Melissa Lindberg, the chair of Northside Democracy for America, is helping to organize a small part of the 600 volunteers who have mobilized for Sheyman's campaign. She says, "We are hugely excited about how the race is going. It has been one of the best-organized congressional races I have ever worked on."

Meanwhile a trio of groups -- USAction, MoveOn.org and the Communications Workers of America -- joined together prior to Tuesday's vote to paper primary voters' houses with mailings attacking Schneider for contributing to the campaigns of four Republican congressmen whom the groups claim voted against a woman's right to choose, Wall Street reform and against Social Security and Medicare. The mailings were also strategically timed to come during the home stretch of the primary race.

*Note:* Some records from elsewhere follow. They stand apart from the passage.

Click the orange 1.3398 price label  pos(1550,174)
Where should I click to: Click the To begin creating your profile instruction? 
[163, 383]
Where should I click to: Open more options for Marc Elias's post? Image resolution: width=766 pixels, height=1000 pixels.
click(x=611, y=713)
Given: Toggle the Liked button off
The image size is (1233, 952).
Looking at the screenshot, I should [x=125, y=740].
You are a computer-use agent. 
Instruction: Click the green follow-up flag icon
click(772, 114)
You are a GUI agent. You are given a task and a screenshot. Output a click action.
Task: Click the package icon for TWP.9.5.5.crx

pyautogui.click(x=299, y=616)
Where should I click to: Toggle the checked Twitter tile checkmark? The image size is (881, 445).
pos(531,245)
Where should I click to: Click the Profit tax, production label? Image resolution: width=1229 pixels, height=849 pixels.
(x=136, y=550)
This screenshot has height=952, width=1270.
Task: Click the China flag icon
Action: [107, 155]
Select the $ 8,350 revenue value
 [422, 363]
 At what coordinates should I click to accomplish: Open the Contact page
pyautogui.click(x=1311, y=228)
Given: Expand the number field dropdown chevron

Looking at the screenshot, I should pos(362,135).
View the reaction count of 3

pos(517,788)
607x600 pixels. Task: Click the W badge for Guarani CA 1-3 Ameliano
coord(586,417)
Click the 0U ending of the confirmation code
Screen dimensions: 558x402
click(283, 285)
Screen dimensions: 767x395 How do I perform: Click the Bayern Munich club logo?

"We deliberately timed this so it would come late in the process, so it wouldn't give Schneider time to respond and throw him off his message," said USAction Program Director Alan Charney.

Schneider was forced to respond by cutting an advertisement that aired on local cable stations. The ad attacked "out-of-state special interests" for "spreading lies about progressive Brad Schneider."

The progressive groups involved in the primary race note that their support for Sheyman comes from his roots in their movement.

PCCC's Sroka noted that Sheyman is "rooted in progressive values and been in the progressive movement for years getting things done." His accomplishments, according to Sroka, included mobilizing MoveOn members around healthcare reform and fighting back against the Stupak amendment, which aimed to restrict insurance coverage for abortion services under the Affordable Care Act. Sroka also noted Sheyman's work in the 10th District includes helping to support a center in Waukeegan with a goal of reducing recidivism.

The progressive groups see Sheyman's race as just the first in a series of primary races where they are considering efforts to elect more progressive Democrats.

"The exciting thing about it is there's a higher degree of interest in intervening in primaries than in 2010," says USAction's Charney. "This time there are a bunch of races that are on everyone's radar screen."

Amanda Terkel contributed reporting.